(Records excerpted from a collection)
++++
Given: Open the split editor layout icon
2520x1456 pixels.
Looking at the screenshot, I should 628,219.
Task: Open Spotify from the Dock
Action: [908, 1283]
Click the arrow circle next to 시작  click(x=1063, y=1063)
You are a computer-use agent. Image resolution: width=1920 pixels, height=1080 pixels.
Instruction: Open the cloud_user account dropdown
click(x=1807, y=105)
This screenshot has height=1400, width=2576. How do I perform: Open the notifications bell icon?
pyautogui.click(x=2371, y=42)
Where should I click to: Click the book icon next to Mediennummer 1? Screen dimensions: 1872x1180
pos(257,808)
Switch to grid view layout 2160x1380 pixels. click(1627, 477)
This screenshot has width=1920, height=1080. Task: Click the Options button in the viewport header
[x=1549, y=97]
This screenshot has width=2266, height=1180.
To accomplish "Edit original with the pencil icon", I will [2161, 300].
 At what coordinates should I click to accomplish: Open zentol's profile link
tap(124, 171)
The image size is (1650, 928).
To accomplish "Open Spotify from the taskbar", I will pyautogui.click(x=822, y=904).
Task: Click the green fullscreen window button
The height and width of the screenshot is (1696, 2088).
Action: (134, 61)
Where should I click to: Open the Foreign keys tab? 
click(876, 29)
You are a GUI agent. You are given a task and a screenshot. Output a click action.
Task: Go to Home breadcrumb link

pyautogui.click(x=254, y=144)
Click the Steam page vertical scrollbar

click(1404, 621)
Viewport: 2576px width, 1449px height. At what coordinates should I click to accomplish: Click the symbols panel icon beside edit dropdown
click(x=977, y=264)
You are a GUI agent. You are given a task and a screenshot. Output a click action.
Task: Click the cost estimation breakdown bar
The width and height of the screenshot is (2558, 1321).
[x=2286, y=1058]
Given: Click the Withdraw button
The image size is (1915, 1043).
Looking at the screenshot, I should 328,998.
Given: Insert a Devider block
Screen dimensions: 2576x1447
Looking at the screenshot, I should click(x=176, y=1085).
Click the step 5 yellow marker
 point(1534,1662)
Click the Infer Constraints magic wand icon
++++
● WHAT THE TASK ASKS:
From the line containing "Task: Click the green" to the last line above, repeat every line exactly and nothing else.

● ANSWER AREA:
Task: Click the green fullscreen window button
The height and width of the screenshot is (1696, 2088).
Action: (134, 61)
Where should I click to: Open the Foreign keys tab? 
click(876, 29)
You are a GUI agent. You are given a task and a screenshot. Output a click action.
Task: Go to Home breadcrumb link

pyautogui.click(x=254, y=144)
Click the Steam page vertical scrollbar

click(1404, 621)
Viewport: 2576px width, 1449px height. At what coordinates should I click to accomplish: Click the symbols panel icon beside edit dropdown
click(x=977, y=264)
You are a GUI agent. You are given a task and a screenshot. Output a click action.
Task: Click the cost estimation breakdown bar
The width and height of the screenshot is (2558, 1321).
[x=2286, y=1058]
Given: Click the Withdraw button
The image size is (1915, 1043).
Looking at the screenshot, I should 328,998.
Given: Insert a Devider block
Screen dimensions: 2576x1447
Looking at the screenshot, I should click(x=176, y=1085).
Click the step 5 yellow marker
 point(1534,1662)
Click the Infer Constraints magic wand icon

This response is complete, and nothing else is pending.